→ WHAT IS REQUIRED
Every record that follows should be written out word for word; the pictures stay out.
Content starts
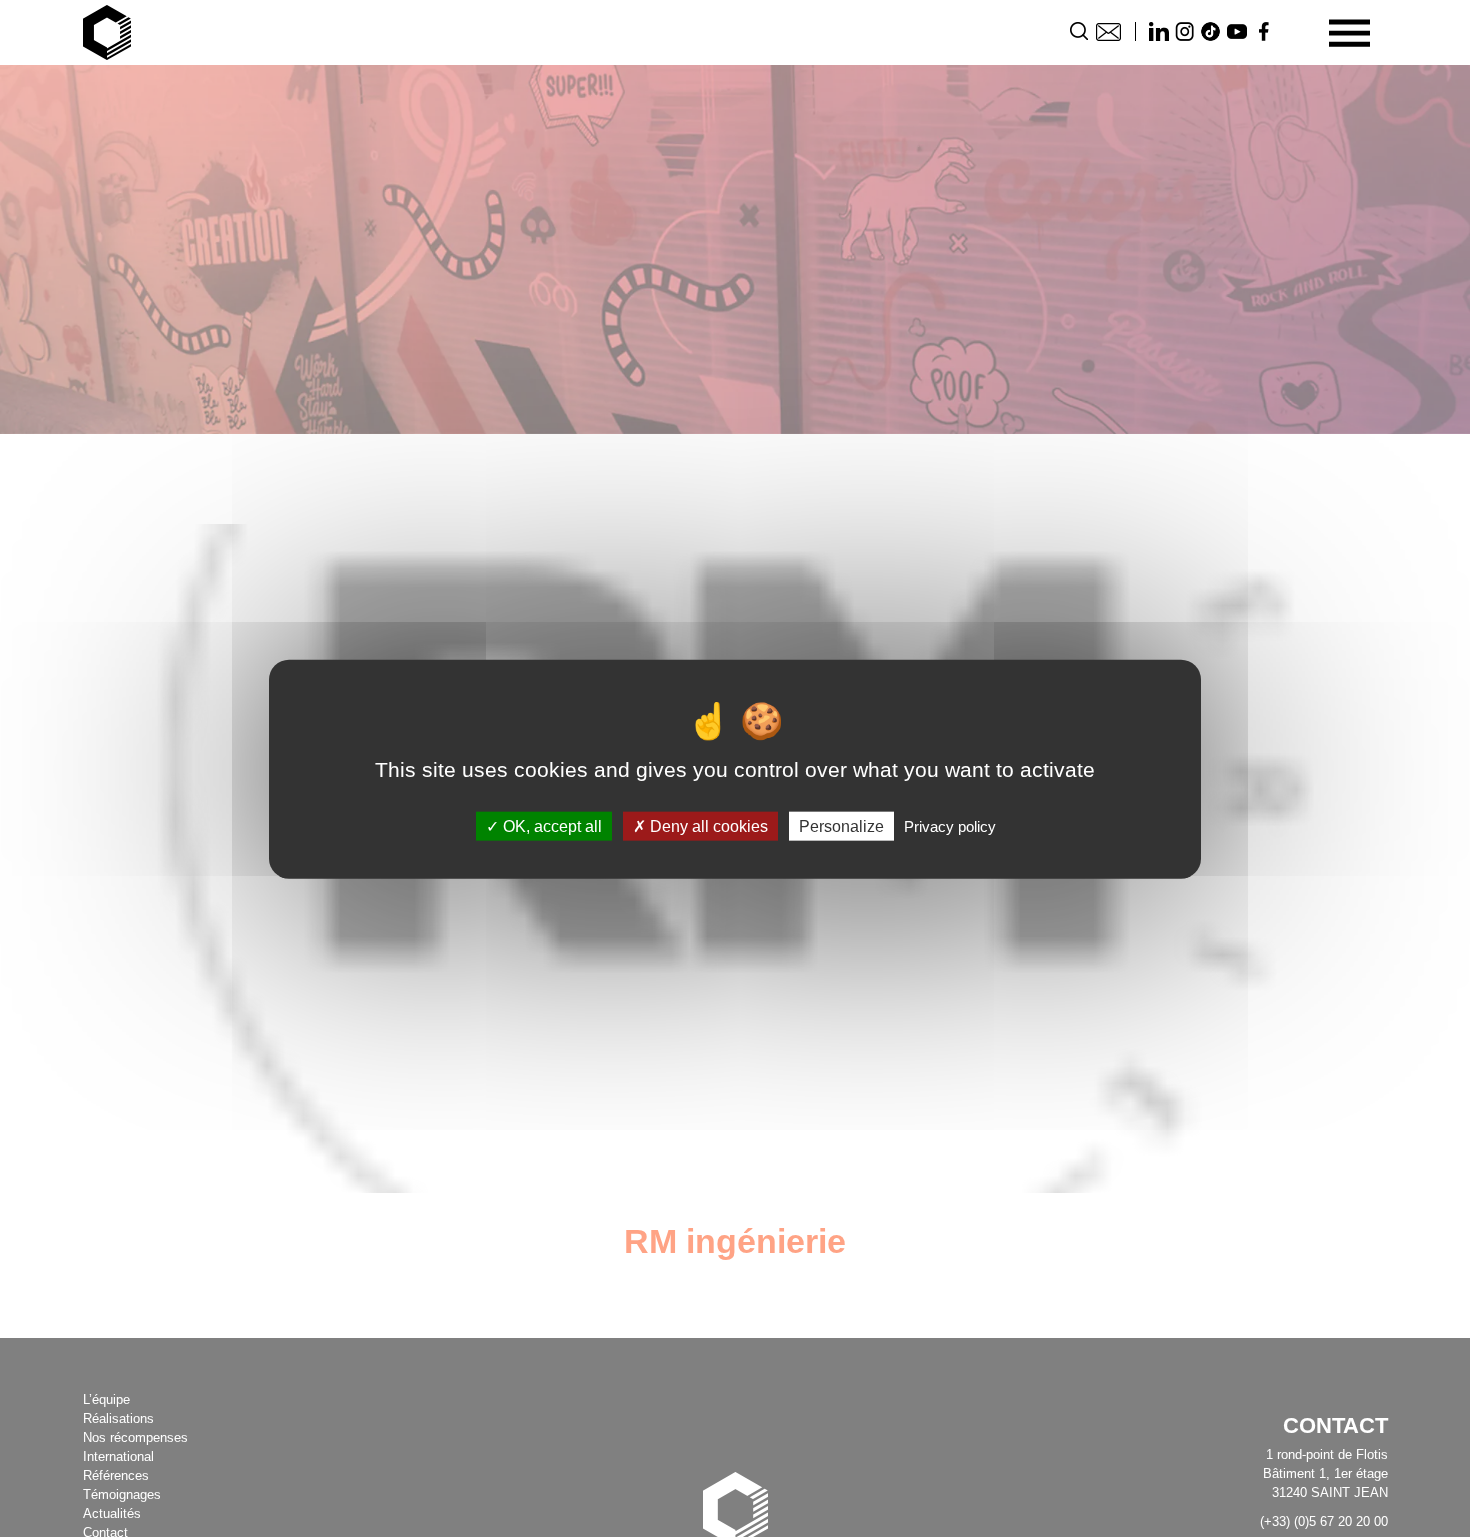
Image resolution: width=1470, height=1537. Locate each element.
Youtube (1237, 31)
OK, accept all (550, 825)
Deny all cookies (707, 825)
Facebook (1263, 31)
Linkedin (1159, 31)
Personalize (841, 825)
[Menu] (1349, 32)
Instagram (1185, 31)
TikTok (1211, 31)
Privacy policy (950, 825)
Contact (1108, 31)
Content ends
→ FINISHED TASK
Image resolution: width=1470, height=1537. Locate each element.
Youtube (1237, 31)
OK, accept all (550, 825)
Deny all cookies (707, 825)
Facebook (1263, 31)
Linkedin (1159, 31)
Personalize (841, 825)
[Menu] (1349, 32)
Instagram (1185, 31)
TikTok (1211, 31)
Privacy policy (950, 825)
Contact (1108, 31)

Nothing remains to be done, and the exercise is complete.